***** Data excerpts *****

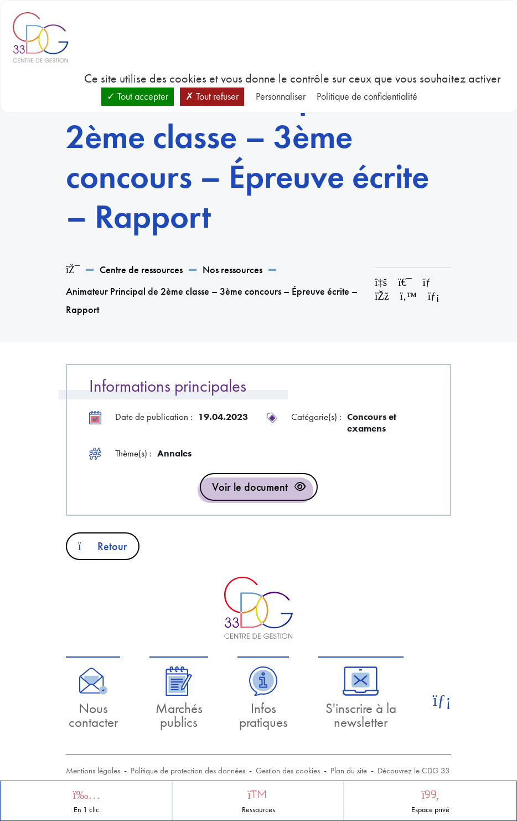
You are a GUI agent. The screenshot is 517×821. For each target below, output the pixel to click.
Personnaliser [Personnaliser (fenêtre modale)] (281, 96)
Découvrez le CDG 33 (414, 770)
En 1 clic (86, 809)
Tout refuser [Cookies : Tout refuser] (212, 96)
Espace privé (430, 809)
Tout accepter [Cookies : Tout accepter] (137, 96)
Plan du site (348, 770)
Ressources (258, 809)
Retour (102, 546)
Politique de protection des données (188, 770)
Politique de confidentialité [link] (367, 96)
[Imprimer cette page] (404, 282)
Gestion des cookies (288, 770)
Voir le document (250, 487)
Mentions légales (93, 770)
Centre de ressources (141, 269)
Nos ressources (232, 269)
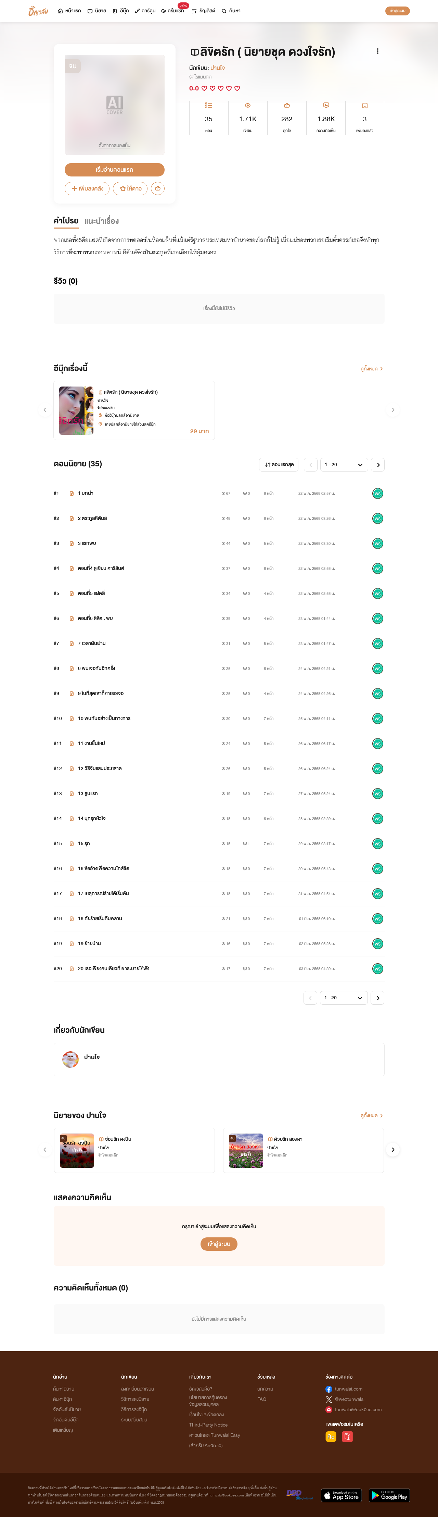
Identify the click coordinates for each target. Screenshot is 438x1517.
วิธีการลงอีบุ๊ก (134, 1409)
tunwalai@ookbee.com (358, 1409)
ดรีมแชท (174, 9)
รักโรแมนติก (200, 77)
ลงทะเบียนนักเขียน (137, 1389)
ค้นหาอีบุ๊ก (62, 1399)
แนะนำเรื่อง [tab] (102, 221)
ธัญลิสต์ (203, 11)
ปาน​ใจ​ (217, 68)
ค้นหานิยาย (63, 1389)
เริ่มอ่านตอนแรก (114, 170)
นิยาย (96, 11)
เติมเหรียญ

*****

Exercise prompt: Please copy out all of the material above line for line, without changing anything, and leave out the pictures.

Final result:
You are a GUI agent. The screenshot is 517×821. For each target below, output the pixel to click.
Personnaliser [Personnaliser (fenêtre modale)] (281, 96)
Découvrez le CDG 33 (414, 770)
En 1 clic (86, 809)
Tout refuser [Cookies : Tout refuser] (212, 96)
Espace privé (430, 809)
Tout accepter [Cookies : Tout accepter] (137, 96)
Plan du site (348, 770)
Ressources (258, 809)
Retour (102, 546)
Politique de protection des données (188, 770)
Politique de confidentialité [link] (367, 96)
[Imprimer cette page] (404, 282)
Gestion des cookies (288, 770)
Voir le document (250, 487)
Mentions légales (93, 770)
Centre de ressources (141, 269)
Nos ressources (232, 269)
Identify the click coordinates for each target. Screenshot is 438x1517.
วิธีการลงอีบุ๊ก (134, 1409)
tunwalai@ookbee.com (358, 1409)
ดรีมแชท (174, 9)
รักโรแมนติก (200, 77)
ลงทะเบียนนักเขียน (137, 1389)
ค้นหาอีบุ๊ก (62, 1399)
แนะนำเรื่อง [tab] (102, 221)
ธัญลิสต์ (203, 11)
ปาน​ใจ​ (217, 68)
ค้นหานิยาย (63, 1389)
เริ่มอ่านตอนแรก (114, 170)
นิยาย (96, 11)
เติมเหรียญ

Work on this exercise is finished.